How To Use A Fixture¶
Prepare a throwaway git repository from the fixture:
council benchmarks prepare-run \
--fixture benchmarks/seeded-prs/agentic-login-bypass \
--output-dir .council-benchmark-runs/agentic-login-bypass
The command materializes inert .py.txt files into runnable .py files,
commits the safe base/ tree on main, checks out benchmark-head, applies
the risky head/ tree, and prints the review and score commands to run next.
It does not call a model.
Then run Council against the prepared repository:
council review \
--repo .council-benchmark-runs/agentic-login-bypass \
--branch main \
--output-json .council-benchmark-runs/agentic-login-bypass/council-report.json \
--output-md .council-benchmark-runs/agentic-login-bypass/council-review.md
Score the JSON report against the fixture expectations:
council benchmarks score \
--fixture benchmarks/seeded-prs/agentic-login-bypass \
--report .council-benchmark-runs/agentic-login-bypass/council-report.json
For reference, the manual equivalent is: copy base/, convert *.py.txt
files, commit that safe base, copy head/, convert *.py.txt files again, then
run Council against main:
mkdir council-seeded-demo
cp -R benchmarks/seeded-prs/agentic-login-bypass/base/. council-seeded-demo/
cd council-seeded-demo
find . -name '*.py.txt' -exec sh -c 'for path do mv "$path" "${path%.txt}"; done' sh {} +
git init
council init
git add .
git commit -m "seed safe invoice access"
cp -R ../code-review-council/benchmarks/seeded-prs/agentic-login-bypass/head/. .

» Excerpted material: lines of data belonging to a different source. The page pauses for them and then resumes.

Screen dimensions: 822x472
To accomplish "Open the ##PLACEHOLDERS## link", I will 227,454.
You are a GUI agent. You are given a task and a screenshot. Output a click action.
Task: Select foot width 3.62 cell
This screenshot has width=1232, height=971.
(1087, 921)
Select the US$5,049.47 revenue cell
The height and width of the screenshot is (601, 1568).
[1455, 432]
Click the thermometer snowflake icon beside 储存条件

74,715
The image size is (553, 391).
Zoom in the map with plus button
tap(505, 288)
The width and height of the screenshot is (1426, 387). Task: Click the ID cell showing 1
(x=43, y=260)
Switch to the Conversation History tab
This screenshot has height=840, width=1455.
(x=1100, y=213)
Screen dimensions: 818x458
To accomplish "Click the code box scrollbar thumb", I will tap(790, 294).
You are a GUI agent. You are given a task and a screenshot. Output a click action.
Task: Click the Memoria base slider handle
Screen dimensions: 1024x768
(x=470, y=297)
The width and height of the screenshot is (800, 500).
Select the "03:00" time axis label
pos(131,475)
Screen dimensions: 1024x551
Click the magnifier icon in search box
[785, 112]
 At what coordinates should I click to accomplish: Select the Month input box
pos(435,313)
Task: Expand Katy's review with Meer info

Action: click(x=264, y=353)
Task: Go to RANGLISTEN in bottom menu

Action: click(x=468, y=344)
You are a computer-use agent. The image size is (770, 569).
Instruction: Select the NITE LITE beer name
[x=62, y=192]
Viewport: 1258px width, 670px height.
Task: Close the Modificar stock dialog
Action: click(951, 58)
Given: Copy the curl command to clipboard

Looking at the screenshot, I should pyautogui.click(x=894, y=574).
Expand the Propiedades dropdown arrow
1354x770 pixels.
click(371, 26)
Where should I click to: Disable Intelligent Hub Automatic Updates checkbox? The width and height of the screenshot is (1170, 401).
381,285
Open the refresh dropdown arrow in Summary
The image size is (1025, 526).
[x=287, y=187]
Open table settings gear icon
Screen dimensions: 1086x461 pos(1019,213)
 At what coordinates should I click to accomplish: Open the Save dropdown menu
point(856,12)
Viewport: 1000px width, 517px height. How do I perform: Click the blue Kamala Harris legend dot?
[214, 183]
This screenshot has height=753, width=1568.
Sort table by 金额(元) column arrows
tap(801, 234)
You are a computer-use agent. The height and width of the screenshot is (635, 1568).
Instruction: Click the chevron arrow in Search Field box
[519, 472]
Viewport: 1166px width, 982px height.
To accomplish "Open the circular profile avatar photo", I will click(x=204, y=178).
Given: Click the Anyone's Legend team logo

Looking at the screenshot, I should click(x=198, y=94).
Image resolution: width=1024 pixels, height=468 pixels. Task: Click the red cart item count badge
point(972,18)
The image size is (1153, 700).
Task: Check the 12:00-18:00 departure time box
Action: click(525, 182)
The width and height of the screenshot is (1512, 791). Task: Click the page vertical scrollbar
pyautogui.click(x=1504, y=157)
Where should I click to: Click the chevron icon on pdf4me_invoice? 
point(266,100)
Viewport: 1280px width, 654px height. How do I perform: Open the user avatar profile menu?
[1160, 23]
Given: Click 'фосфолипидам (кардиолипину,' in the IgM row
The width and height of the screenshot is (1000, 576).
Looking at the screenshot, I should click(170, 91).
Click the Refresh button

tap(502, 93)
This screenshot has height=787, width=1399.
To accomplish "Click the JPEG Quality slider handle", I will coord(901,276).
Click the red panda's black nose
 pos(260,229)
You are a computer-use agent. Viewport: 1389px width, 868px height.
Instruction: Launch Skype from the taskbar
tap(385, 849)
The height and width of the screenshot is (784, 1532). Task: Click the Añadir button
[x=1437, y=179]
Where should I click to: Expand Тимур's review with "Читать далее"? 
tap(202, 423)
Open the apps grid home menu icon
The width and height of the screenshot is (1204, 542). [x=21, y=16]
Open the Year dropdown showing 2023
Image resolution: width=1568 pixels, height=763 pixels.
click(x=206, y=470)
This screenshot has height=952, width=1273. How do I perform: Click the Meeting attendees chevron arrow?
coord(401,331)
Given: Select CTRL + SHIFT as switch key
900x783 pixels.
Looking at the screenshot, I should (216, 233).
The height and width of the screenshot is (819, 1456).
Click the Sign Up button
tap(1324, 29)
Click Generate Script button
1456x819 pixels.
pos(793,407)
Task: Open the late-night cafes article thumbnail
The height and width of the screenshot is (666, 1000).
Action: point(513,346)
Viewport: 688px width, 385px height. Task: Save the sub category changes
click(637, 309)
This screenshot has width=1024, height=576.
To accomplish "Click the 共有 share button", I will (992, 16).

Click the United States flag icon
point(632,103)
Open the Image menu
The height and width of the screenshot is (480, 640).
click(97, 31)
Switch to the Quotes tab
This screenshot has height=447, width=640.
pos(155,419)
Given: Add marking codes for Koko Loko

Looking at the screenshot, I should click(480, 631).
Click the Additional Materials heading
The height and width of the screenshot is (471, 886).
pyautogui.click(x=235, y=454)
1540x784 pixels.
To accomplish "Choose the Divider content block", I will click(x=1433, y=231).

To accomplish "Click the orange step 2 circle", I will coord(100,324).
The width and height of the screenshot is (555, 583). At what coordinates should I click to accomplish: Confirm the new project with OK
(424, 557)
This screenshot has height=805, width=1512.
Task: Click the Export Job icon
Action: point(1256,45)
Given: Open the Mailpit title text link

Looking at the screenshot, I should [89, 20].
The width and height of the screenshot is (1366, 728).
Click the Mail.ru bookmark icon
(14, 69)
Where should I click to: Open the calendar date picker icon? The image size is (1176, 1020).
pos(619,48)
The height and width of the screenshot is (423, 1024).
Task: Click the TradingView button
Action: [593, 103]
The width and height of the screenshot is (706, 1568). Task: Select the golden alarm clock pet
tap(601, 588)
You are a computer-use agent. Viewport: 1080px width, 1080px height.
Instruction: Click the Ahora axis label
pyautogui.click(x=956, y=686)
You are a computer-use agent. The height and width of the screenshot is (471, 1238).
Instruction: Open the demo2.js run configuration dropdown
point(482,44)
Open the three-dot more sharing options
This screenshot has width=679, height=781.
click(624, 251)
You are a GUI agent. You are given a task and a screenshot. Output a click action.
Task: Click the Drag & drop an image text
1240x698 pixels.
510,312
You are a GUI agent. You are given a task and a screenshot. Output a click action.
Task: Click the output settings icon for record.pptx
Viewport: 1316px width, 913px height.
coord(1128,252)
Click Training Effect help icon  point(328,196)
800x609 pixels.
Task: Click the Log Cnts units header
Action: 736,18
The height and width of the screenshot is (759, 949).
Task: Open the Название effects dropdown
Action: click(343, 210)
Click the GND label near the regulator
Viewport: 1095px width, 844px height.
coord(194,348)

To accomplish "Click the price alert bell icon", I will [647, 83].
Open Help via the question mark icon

find . -name '*.py.txt' -exec sh -c 'for path do mv "$path" "${path%.txt}"; done' sh {} +
council review --branch main \
--output-json council-report.json \
--output-md council-review.md
The score command is deterministic and does not call a model. It checks the report verdict and verifies that expected blockers and warnings are present in the correct JSON report buckets. Matching always uses file, category, and severity, and also requires policy ID and line range when the fixture declares those fields.
For stakeholder review, also generate owner HTML:
Passing Criteria¶
A good run should:
- Return
FAILor an equivalent blocking verdict for the risky diff. - Name
src/billing/access.pywith evidence around the untrusteduser_idrequest parameter. - Explain the realistic source-to-sink path: request parameter to authorization decision.
- Warn about the missing regression test for forged
user_id. - Keep
degradedanddegraded_reasonsvisible if any reviewer or Chair output loses trust-critical information.
A bad run:
- Silently passes the risky diff.
- Accepts security findings without an exploit path.
- Invents framework, infrastructure, or secret-leak claims outside the fixture.
- Lets owner output hide the accepted technical blocker.
Roadmap¶
Future seeded PRs should cover:
- Prompt injection in agent/tool loops.
- GitHub Actions permission and shell-injection mistakes.
- Frontend auth state and accessibility regressions.
- Data migration and PII handling errors.
- Cost-control and timeout/degraded-mode scenarios.
Every new fixture should include expected findings, expected warnings, non-goals, and documentation explaining how to interpret model variance.